Translate

Monday, 10 June 2013

Dimensi Kekerasan dan Filsafat Anti Kekerasan



Dimensi Kekerasan Dan Filsafat Antikekerasan
Oleh M. Daerobi[1]

A.  Dimensi Kekerasan
Jumlah kasus kekerasan di Indonesia meningkat setiap tahunnya. Dan  bentuknya bervariasi. Berdasarkan data yang dimiliki Kementerian Dalam Negeri pada tahun 2012, kasus radikalisme meningkat hampir 80 persen dari tahun sebelumnya. Hal itu disebabkan oleh masalah ekonomi dan pemahaman demokrasi yang terlampau bebas. [2]Kemendagri mencatat peningkatan adanya paham radikalisme tertinggi pada tahun 2012. Pada tahun 2012, telah terjadi 128 konflik di Indonesia akibat paham radikalisme. Pada tahun 2010, tercatat 93 konflik dan 2011 sebanyak 77 konflik.[3] Peningkatan angka aksi radikalisme yang terjadi pada tahun 2012 hampir 80 persen. Tentunya keadaan ini cukup mengkhawatirkan jika tidak segera ditangani. Benturan-benturan kecil bisa menjadi besar. Begitu pula variasi kekerasan terhadap perempuan, KOMNAS Perempuan mencatat ada sekitar 93.960 dari hasil laporan sekitar 400.939. Artinya setiap hari 20 perempuan menjadi korban tindak kekerasan.[4] Berbeda lagi dengan kekerasan Negara terhadap rakyat sipil, beberapa kasus meningkat pula.

Bagian Latihan:
1) Tentukan apakah setiap pernyataan berikut sesuai dengan teks tentang dimensi kekerasan. Jawab ya atau tidak, lalu kutip kata-kata penentunya dari teks. (a) Kemendagri mencatat 77 konflik akibat paham radikalisme pada tahun 2011. (b) Masalah ekonomi disebut sebagai salah satu penyebab meningkatnya kasus radikalisme. (c) Kasus kekerasan negara terhadap rakyat sipil dinyatakan menurun.
2) Lanjutkan teks tentang dimensi kekerasan mulai dari kalimat terakhirnya.

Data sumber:

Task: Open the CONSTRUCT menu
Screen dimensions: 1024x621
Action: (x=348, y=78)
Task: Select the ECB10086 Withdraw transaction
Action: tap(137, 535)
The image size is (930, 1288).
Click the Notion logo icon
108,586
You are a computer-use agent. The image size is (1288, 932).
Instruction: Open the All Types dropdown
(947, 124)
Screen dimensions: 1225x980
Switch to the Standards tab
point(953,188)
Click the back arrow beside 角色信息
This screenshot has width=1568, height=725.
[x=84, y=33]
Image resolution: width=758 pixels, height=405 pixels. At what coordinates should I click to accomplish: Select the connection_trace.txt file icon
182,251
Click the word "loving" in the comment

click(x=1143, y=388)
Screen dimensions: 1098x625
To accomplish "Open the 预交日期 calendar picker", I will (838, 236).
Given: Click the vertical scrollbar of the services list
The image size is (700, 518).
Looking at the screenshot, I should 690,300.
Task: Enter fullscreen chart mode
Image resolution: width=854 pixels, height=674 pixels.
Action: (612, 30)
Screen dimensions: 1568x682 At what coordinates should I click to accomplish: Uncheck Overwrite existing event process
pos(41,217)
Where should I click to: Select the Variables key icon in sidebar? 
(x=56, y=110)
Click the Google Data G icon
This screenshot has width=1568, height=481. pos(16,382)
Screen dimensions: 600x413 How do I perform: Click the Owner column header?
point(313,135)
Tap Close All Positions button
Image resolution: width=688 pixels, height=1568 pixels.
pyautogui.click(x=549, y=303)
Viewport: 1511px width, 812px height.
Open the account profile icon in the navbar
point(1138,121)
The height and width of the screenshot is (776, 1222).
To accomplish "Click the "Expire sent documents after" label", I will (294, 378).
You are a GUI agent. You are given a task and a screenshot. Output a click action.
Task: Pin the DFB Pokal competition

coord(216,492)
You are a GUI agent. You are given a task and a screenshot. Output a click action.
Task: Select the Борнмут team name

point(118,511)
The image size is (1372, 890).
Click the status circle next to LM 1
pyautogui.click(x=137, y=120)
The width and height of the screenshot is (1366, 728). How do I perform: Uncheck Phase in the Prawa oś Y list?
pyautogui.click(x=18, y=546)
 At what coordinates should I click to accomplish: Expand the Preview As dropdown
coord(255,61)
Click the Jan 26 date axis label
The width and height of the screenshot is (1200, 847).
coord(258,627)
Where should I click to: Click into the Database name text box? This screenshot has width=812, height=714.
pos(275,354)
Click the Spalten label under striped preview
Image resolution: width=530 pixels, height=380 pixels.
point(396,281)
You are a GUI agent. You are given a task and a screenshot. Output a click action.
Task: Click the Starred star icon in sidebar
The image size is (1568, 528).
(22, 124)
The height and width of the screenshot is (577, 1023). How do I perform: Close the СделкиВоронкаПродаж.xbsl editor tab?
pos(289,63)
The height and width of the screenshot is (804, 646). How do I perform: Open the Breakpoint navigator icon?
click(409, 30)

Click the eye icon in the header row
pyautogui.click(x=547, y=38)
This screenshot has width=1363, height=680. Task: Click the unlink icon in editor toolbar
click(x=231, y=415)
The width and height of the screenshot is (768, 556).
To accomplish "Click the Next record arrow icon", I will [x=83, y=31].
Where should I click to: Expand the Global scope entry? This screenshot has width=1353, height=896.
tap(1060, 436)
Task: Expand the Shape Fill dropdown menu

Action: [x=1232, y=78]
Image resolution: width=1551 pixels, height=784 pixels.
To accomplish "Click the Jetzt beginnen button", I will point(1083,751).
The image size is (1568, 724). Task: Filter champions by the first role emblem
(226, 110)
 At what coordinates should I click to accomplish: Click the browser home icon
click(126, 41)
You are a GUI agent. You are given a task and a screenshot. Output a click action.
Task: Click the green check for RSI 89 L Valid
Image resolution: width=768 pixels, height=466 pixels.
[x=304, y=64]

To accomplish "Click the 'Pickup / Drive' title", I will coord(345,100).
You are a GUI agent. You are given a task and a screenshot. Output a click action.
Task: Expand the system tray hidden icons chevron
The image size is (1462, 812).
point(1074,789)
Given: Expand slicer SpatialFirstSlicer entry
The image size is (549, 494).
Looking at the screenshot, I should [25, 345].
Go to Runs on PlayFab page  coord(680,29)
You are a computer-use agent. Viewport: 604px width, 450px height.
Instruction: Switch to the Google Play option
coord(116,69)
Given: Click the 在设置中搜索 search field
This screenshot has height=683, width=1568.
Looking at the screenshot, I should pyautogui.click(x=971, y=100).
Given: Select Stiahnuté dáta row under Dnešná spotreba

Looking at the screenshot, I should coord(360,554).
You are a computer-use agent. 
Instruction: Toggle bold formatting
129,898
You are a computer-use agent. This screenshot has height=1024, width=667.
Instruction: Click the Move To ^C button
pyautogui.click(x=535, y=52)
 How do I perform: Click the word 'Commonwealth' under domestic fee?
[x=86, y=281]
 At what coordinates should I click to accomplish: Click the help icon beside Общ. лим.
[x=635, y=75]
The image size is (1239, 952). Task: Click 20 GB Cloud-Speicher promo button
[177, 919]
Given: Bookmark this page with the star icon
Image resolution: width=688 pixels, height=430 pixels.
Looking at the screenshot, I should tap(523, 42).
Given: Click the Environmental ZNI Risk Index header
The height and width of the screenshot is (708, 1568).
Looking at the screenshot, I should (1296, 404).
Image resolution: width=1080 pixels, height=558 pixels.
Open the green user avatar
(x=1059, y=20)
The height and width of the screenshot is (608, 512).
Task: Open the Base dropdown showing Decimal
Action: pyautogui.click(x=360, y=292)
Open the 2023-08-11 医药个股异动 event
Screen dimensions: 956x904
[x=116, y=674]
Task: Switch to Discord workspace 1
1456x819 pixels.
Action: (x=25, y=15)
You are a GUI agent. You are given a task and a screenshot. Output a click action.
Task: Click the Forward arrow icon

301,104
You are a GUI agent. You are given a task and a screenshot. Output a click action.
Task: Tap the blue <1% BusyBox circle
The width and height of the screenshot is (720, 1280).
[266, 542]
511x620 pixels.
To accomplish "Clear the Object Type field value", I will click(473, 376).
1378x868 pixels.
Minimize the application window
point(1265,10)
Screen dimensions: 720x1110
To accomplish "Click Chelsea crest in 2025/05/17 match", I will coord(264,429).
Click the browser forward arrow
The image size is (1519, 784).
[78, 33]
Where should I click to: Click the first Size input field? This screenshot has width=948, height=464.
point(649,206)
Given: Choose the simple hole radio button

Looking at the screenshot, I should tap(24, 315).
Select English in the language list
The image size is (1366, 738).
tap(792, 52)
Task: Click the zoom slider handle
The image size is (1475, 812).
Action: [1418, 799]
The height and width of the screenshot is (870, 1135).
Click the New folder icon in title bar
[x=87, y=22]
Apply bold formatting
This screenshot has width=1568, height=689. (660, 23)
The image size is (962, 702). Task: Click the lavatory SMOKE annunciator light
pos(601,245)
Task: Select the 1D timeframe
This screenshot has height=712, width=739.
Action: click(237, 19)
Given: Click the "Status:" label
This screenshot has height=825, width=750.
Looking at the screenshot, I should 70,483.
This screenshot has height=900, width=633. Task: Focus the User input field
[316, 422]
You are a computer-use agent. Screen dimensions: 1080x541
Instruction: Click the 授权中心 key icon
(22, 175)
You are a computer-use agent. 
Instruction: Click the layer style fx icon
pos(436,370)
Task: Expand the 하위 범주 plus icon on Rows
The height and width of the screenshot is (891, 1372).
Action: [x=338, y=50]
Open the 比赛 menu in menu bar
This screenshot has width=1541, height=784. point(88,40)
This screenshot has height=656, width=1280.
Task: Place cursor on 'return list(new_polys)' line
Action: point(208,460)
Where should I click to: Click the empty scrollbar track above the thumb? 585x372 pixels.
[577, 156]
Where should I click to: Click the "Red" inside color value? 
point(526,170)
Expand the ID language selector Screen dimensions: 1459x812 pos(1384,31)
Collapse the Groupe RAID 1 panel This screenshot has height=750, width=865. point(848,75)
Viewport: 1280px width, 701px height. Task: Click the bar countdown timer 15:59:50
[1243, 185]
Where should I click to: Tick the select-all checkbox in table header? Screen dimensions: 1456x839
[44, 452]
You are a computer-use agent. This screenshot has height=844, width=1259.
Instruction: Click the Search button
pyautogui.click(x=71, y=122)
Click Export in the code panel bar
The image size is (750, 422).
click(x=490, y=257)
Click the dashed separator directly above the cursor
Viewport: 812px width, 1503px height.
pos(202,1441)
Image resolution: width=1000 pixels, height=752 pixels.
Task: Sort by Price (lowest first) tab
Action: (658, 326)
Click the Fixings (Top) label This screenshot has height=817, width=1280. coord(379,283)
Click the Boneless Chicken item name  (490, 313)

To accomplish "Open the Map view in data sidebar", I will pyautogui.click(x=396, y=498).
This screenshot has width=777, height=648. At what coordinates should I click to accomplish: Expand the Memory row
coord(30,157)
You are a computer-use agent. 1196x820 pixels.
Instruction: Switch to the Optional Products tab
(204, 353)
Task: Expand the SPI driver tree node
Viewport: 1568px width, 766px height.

Jawaban Tugas:
1)
(a) Ya: "Pada tahun 2010, tercatat 93 konflik dan 2011 sebanyak 77 konflik."
(b) Ya: "Hal itu disebabkan oleh masalah ekonomi dan pemahaman demokrasi yang terlampau bebas."
(c) Tidak: "Berbeda lagi dengan kekerasan Negara terhadap rakyat sipil, beberapa kasus meningkat pula."

2)
Kekerasan tidak hanya datang dari penguasa. Kini, kekerasan juga datang dari alamat yang berbeda-beda. Kekerasan bisa datang dari alamat suku atau etnis, agama atau kelompok tertentu dalam sebuah agama, pendukung partai politik, serta pendukung seorang calon kepala daerah. Setelah kekerasan di Papua dan Mesuji, di Bima, tiga orang tewas dan belasan lainnya luka parah. Berikutnya warga tak bersalah ditembak orang tak dikenal di Aceh Utara, serta sebuah pesantren Syiah dibakar massa di Sampang, Madura.
Budaya kekerasan tampaknya tidak pernah berhenti di tengah masyarakat kita akhir-akhir ini. Penyelesaian masalah dengan mengedepankan kekerasan ketimbang musyawarah sebagai ciri bangsa beradab semakin marak. Apakah ada perubahan karakter jati diri bangsa yang terkenal dengan keramahan dan kesantunannya ini? Layak untuk dipikirkan kemungkinan bergesernya karakter bangsa ini.
Menanggapi kasus kekerasan di atas, hipotesa Francis Houtart sangat relevan untuk dikaji dalam diskusi kali ini, menurutnya bahwa setiap masyarakat itu mengandung kekerasan. Kekerasan dapat berbentuk fisik maupun simbolik. Ia dapat diterima atau diderita. Ia tampak dalam bentuk konstruksi, reproduksi atau transformasi dalam hubungannya dengan hubungan sosial. Sehingga alasan yang sangat fundamental dari hal ini adalah harus dicari dalam hati manusia itu sendiri.[5] Karena itu faktor manusia menjadi sangat penting untuk menjelaskan mengapa kekerasan itu terjadi.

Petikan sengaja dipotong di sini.